Moneyball - I wrote this book because I fell in love with
a story. The story concerned a small group of undervalued
professional baseball players and executives, many of whom had
been rejected as unfit for the big leagues, who had turned
themselves into one of the most successful franchises in Major
League Baseball. But the idea for the book came well before I had
good reason to write it—before I had a story to fall in love with.
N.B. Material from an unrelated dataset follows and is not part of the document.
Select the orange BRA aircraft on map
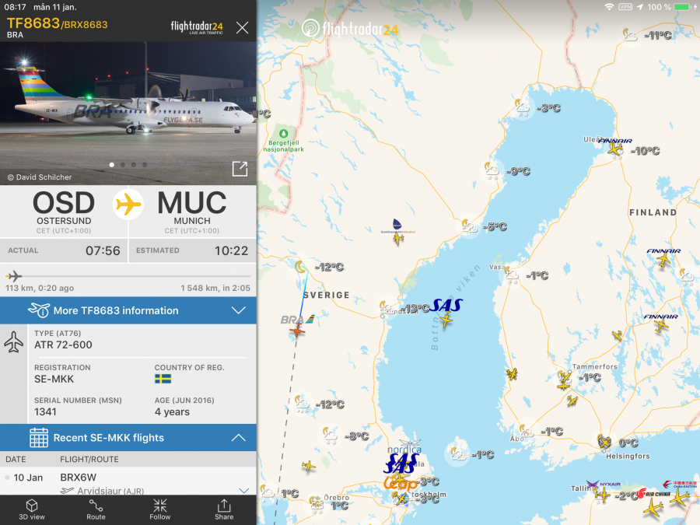(x=297, y=331)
It began, really, with an innocent question: how did one of the
poorest teams in baseball, the Oakland Athletics, win so many
games? With these words Michael Lewis launches us into the
funniest, smartest, and most contrarian book since, well, since
Liar's Poker. Moneyball is a quest for something as elusive as the
Holy Grail, something that money apparently can't buy: the secret
of success in baseball. The logical places to look would be the
front offices of major league teams, and the dugouts, perhaps even
in the minds of the players themselves. Lewis mines all these
possibilities—his intimate and original portraits of big league
ballplayers are alone worth the price of admission—but the real
jackpot is a cache of numbers—numbers!—collected over the years by
a strange brotherhood of amateur baseball enthusiasts: software
engineers, statisticians, Wall Street analysts, lawyers and
physics professors.

Handicapping 101 - Daily Racing Form handicapper Brad Free
has written a primer that is set squarely in the new world of
21st-century handicapping, where new exotic bets dominate the $15
billion annual wagering handle and new training methods and racing
schedules have transformed the game. Free walks new and old
players through the enduring basics of speed, pace, class, and
condition, with dozens of recent race examples and interviews with
leading trainers and jockeys, then also explains each of the new
wagers available to the modern fan. Are racehorses predictable?
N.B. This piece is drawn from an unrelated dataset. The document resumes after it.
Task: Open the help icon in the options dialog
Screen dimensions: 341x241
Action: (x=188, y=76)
What are the key factors and where can they be found? Is it really
possible to win at the races? Free's resounding answer is
yes-horseplayers can win! He explains that by learning how to read
and interpret the past performances, and applying their own
analysis and observations, fans can not only cash more tickets but
also gain a deeper understanding and enjoyment of how racing
really works.

How Soccer Explains the World - The global power of soccer
might be a little hard for Americans, living in a country that
views the game with the same skepticism used for the metric system
and the threat of killer bees, to grasp fully. But in Europe,
South America, and elsewhere, soccer is not merely a pastime but
often an expression of the social, economic, political, and racial
composition of the communities that host both the teams and their
throngs of enthusiastic fans. New Republic editor Franklin Foer, a
lifelong devotee of soccer dating from his own inept youth playing
days to an adulthood of obsessive fandom, examines soccer's role
in various cultures as a means of examining the reach of
globalization. Foer's approach is long on soccer reportage,
providing extensive history and fascinating interviews on the
Rangers-Celtic rivalry and the inner workings of AC Milan, and
light on direct discussion of issues like world trade and the
exportation of Western culture.

Zen Golf - Vijay Singh, Masters and PGA Champion, says,
"ZEN GOLF is the best book there is for connecting golf and the
mind together. It's for everyone, and you're going to enjoy it. I
keep it in my golf bag and take it with me everywhere." Charles
Howell III says, "The techniques in ZEN GOLF for working with
negative thoughts are better than any other psychological
approach." In chapters such as "Never Keep More Than a Hundred
Thoughts in Your Mind During Your Swing", "Isn't Where You Have to
Play It From Punishment Enough?" and "How to Enjoy a Bad Round of
Golf", the Dr. Joe Parent, a PGA TOUR Instructor, guides golfers
with simple yet powerful techniques to prepare for, execute, and,
equally important, respond to the results of any golf shot.